Bethany A. Monk of the Ledger Dispatch 6/26/2008
Gay marriage protester no stranger to jail system
Tuesday, June 24, 2008
By Bethany A. Monk
The Christian missionary who has been touring the state in protest of gay marriage has been arrested several times and was jailed for violating the Freedom of Clinic Entrances Act in Milwaukee, the Ledger Dispatch learned.
Ronald Brock, who visited Amador County two weeks ago in his self-described "Marriage Mobile," was fined for violating the act with two other men for blocking the entrance of the Affiliated Medical Services clinic on Farnell Avenue in Milwaukee on June 4, 1995.
Brock has been arrested more than 80 times and had spent more than three year in jail, according to a 1995 article in the Milwaukee Sentinel. He was one of the first three anti-abortion protesters convicted of violating a federal clinic protection law, the article stated. Brock, Colin Hudson and James Soderna were also fined by federal Judge J.P. Stadtmueller for crossing the line when they tried to stop people from going into the clinic.
"Those abortion clinics are murdering innocent children; we know that's a fact," Brock told the Ledger Dispatch Friday in a phone interview. When asked if he had ever been arrested, Brock said, "Standing up for the laws of the land, I have yet to break the law," and then admitted that "they've arrested me and put me in jail."
Brock said he wasn't sure how many times he had been arrested, but agreed that it was between 80 and 100 times.

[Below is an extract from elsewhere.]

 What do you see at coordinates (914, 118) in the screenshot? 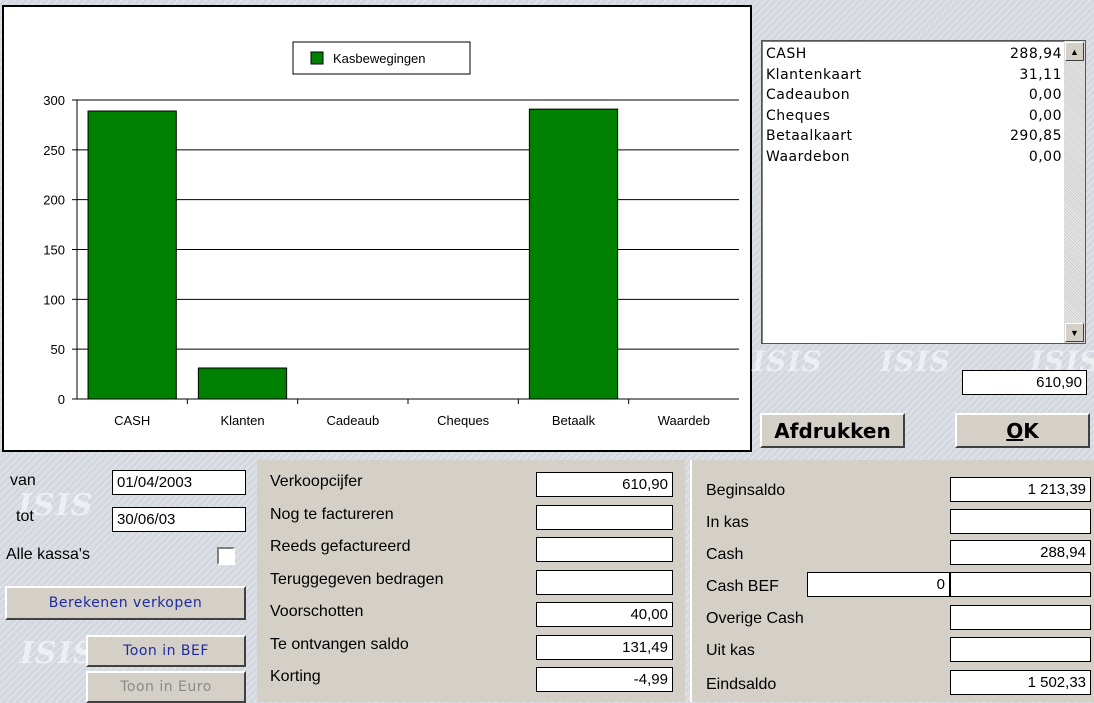
I see `listbox-item: Cheques 0,00` at bounding box center [914, 118].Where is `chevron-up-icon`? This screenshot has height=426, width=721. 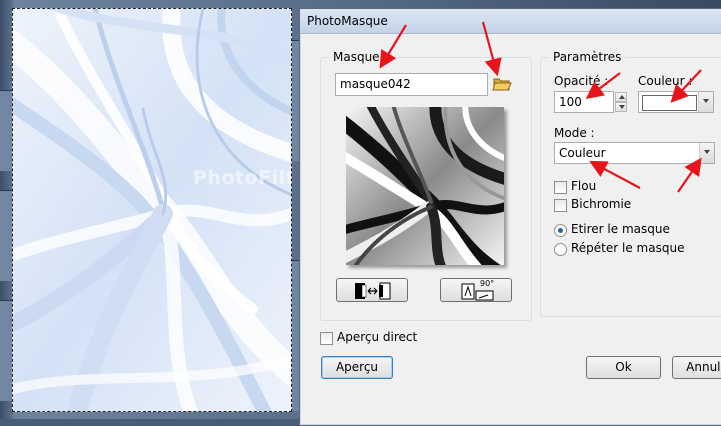
chevron-up-icon is located at coordinates (622, 97).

"It doesn't surprise me at all," said MaryAnn Lester, an Amador resident who saw Brock's Marriage Mobile when she drove by the Amador County Administration Center June 12. "It justifies my reaction when I saw him. It kind of says so much about what lengths people will go to for their beliefs."
Brock said he was just standing up for "innocent children in the womb."
Brock and his Marriage Mobile, which, much like a transformer, alternates between being a pro-life mobile and anti-same-sex marriage mobile, passed through Amador County two weeks ago. He parked his van in front of the County Administration Center that morning to protest the California Supreme Court's 4-3 ruling last month proclaiming marriage a basic right that shouldn't be withheld for same-sex couples. The Amador County Clerk-Recorder's office received the new marriage certificates in early June and began selling them to the public June 17.
Tico Arnese, Amador County Recorder-Clerk supervisor, said the office has sold four marriage certificates since June 17, but was unable to comment on whether any were to same-sex couples. The office does not perform marriage ceremonies, she said.